• Data records

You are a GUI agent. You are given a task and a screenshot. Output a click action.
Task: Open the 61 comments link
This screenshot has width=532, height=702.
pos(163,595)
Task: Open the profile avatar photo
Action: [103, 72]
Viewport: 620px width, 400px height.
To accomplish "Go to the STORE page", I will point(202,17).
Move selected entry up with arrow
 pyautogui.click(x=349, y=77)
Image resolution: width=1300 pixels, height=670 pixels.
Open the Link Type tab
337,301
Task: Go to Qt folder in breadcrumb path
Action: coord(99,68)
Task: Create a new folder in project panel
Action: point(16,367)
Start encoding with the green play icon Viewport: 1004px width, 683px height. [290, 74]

--

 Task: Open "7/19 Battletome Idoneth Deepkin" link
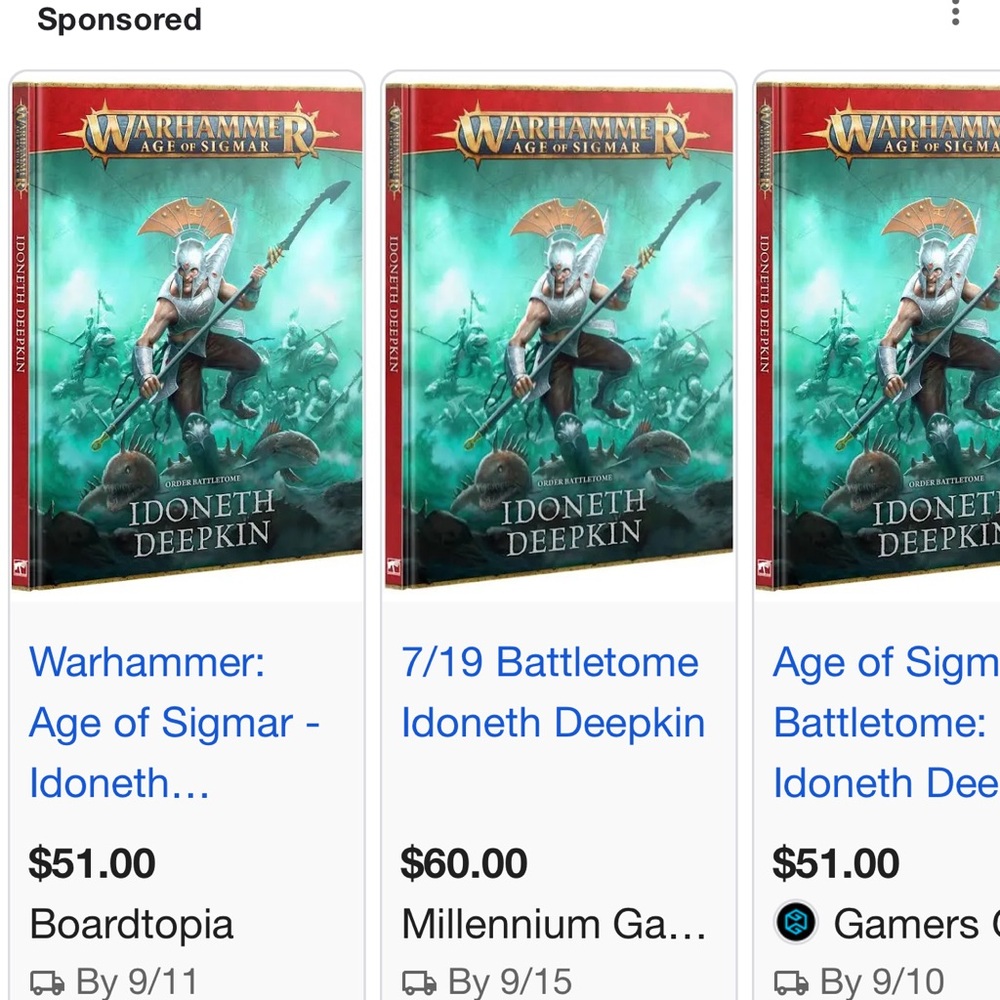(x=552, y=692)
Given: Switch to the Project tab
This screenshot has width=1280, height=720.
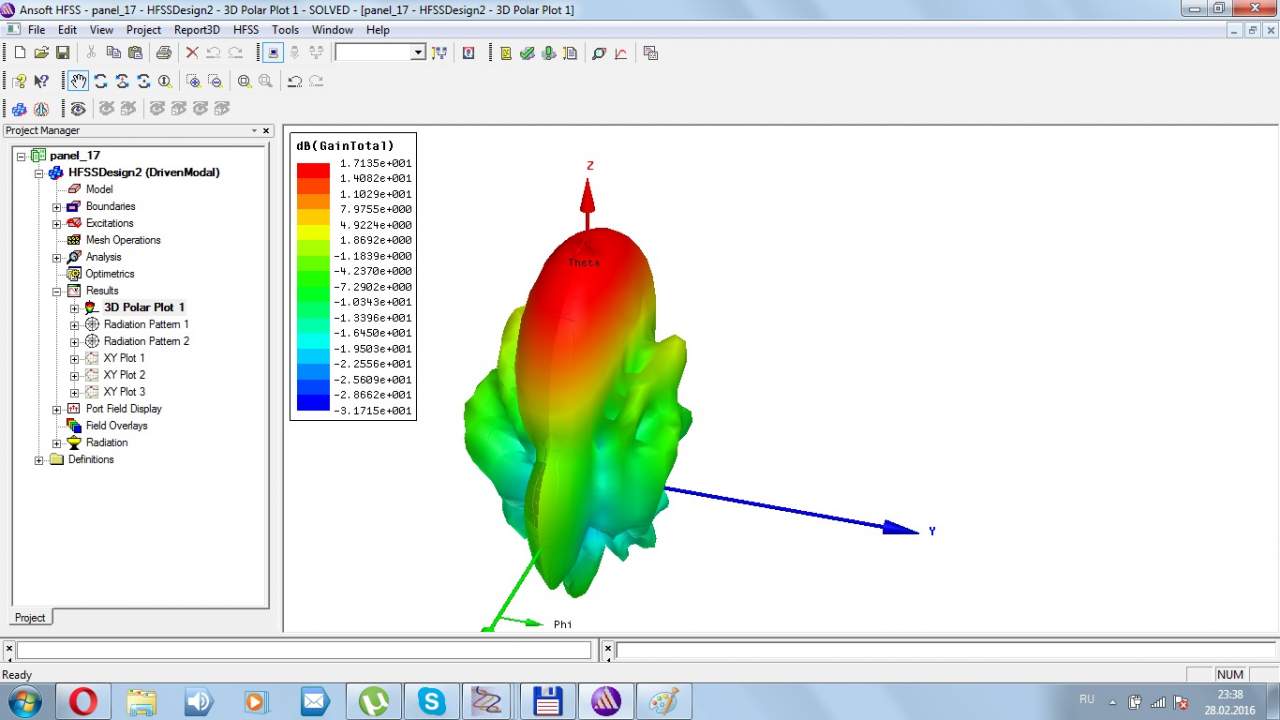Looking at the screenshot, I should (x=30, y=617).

* * *

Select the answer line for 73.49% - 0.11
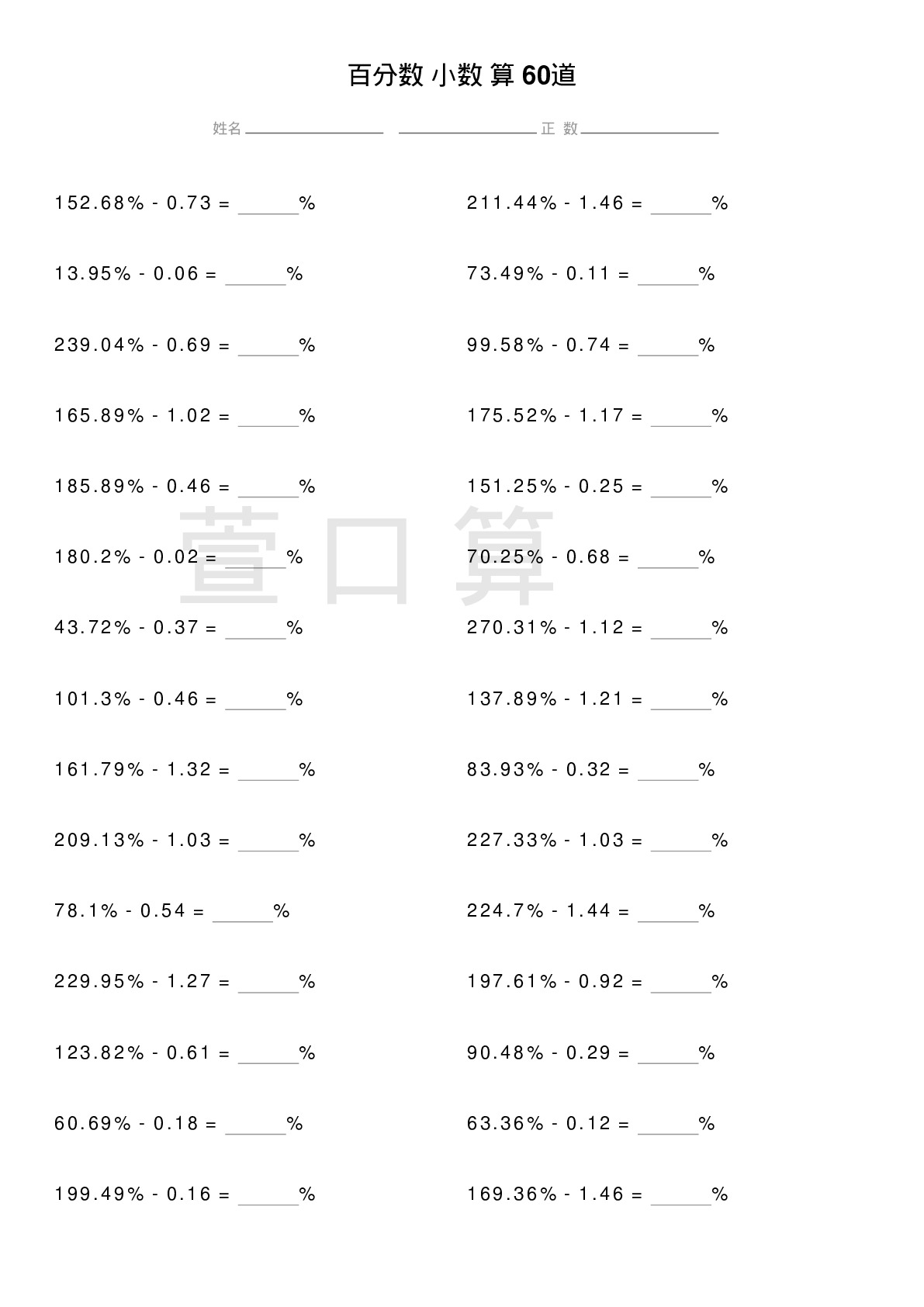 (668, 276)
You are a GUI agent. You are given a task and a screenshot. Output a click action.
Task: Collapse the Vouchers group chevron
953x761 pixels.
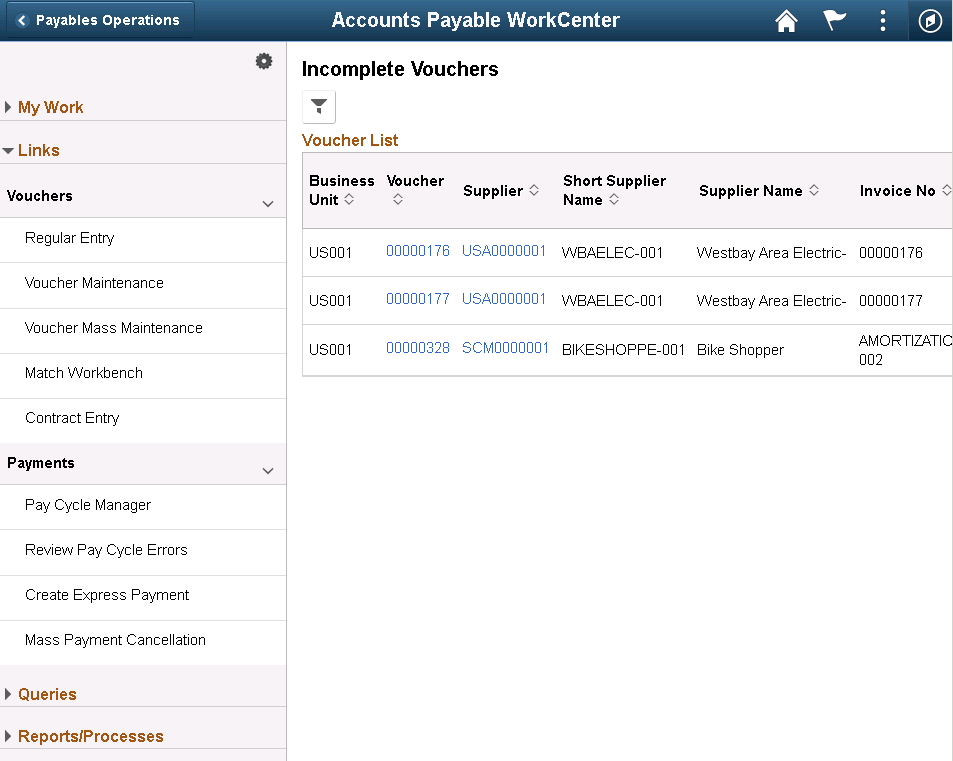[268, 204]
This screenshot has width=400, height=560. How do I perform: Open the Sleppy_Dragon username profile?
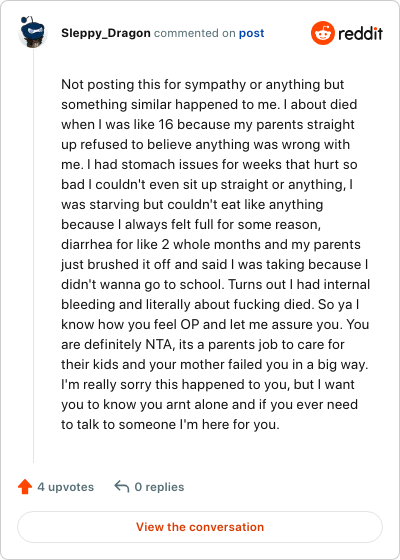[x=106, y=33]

• How to complete this task
Copy each line of the data above that holds "Viewport".

• Reply
Viewport: 620px width, 400px height.
Start encoding with the green play icon Viewport: 1004px width, 683px height. [290, 74]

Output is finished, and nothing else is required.